> [REQUIREMENT]: Print the whole listing again exactly, keeping no pictures in it.

> [INPUT FOR THIS TASK]:
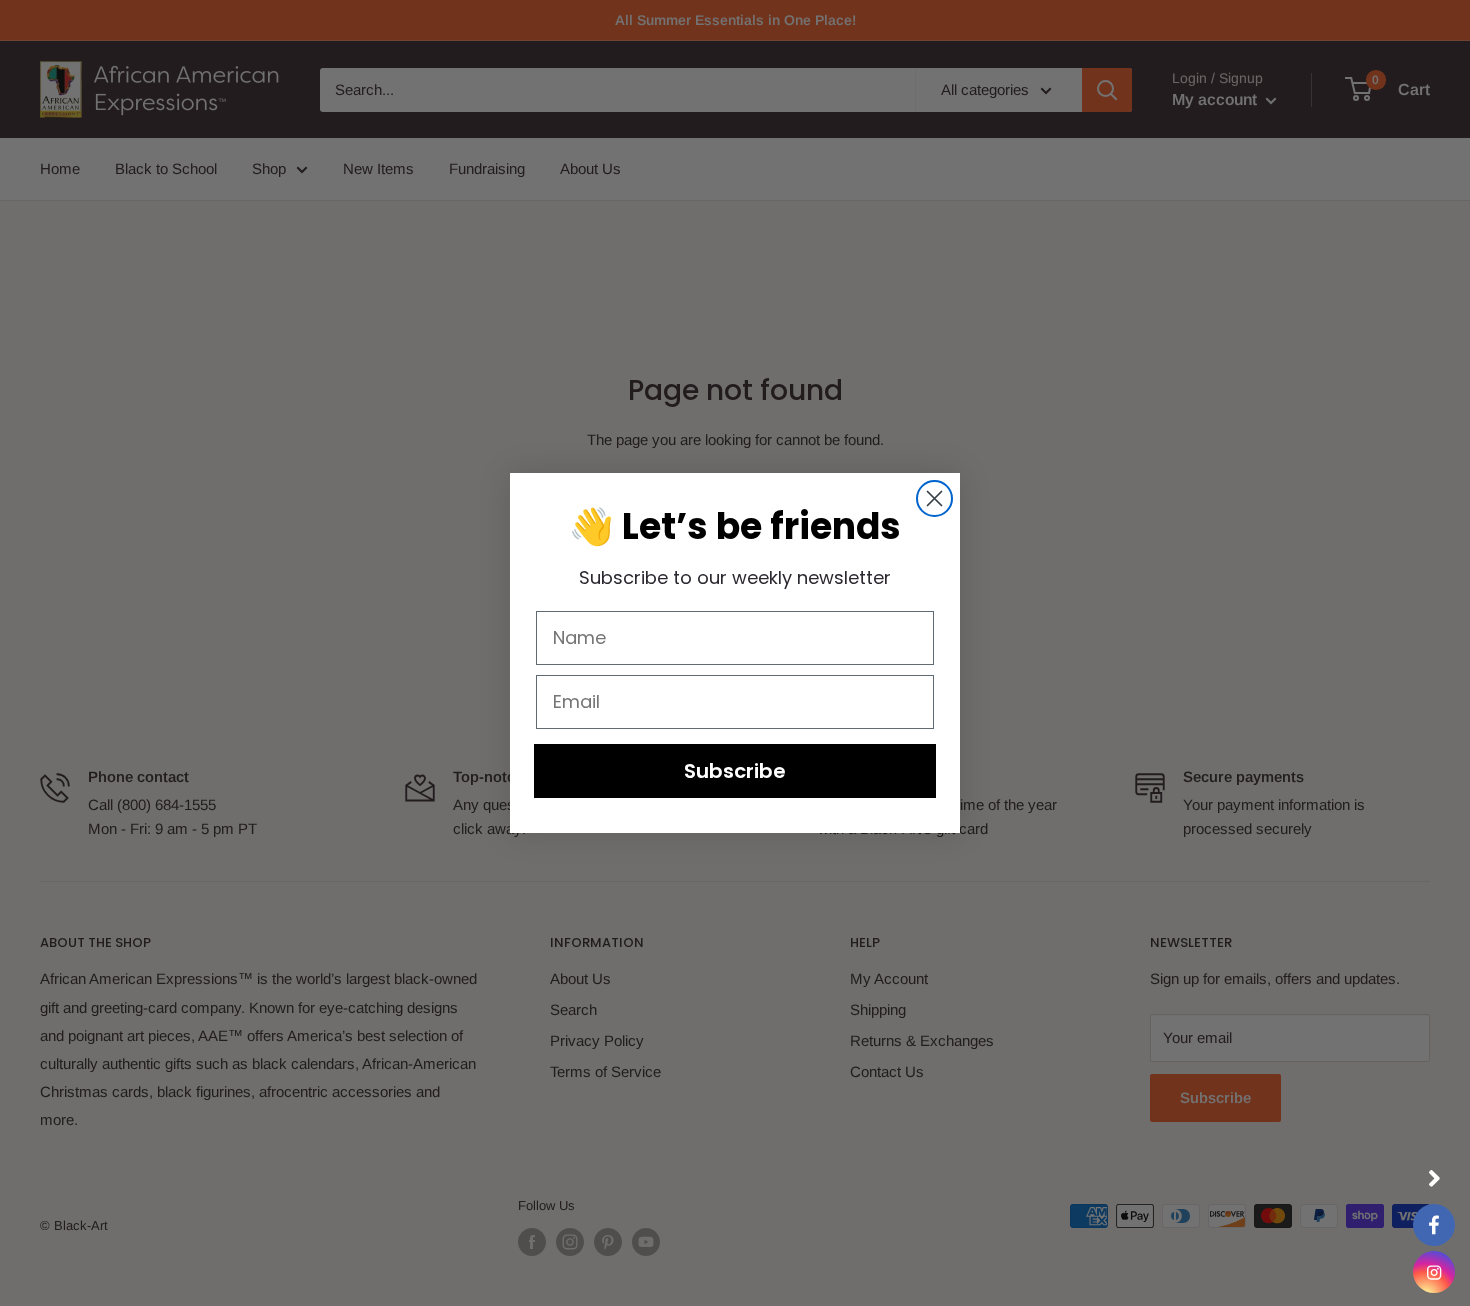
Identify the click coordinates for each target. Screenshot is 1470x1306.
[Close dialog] (934, 498)
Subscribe (735, 771)
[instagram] (1434, 1272)
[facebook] (1434, 1225)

> [SOLUTION TO THIS PROBLEM]:
Identify the click coordinates for each target. Screenshot is 1470x1306.
[Close dialog] (934, 498)
Subscribe (735, 771)
[instagram] (1434, 1272)
[facebook] (1434, 1225)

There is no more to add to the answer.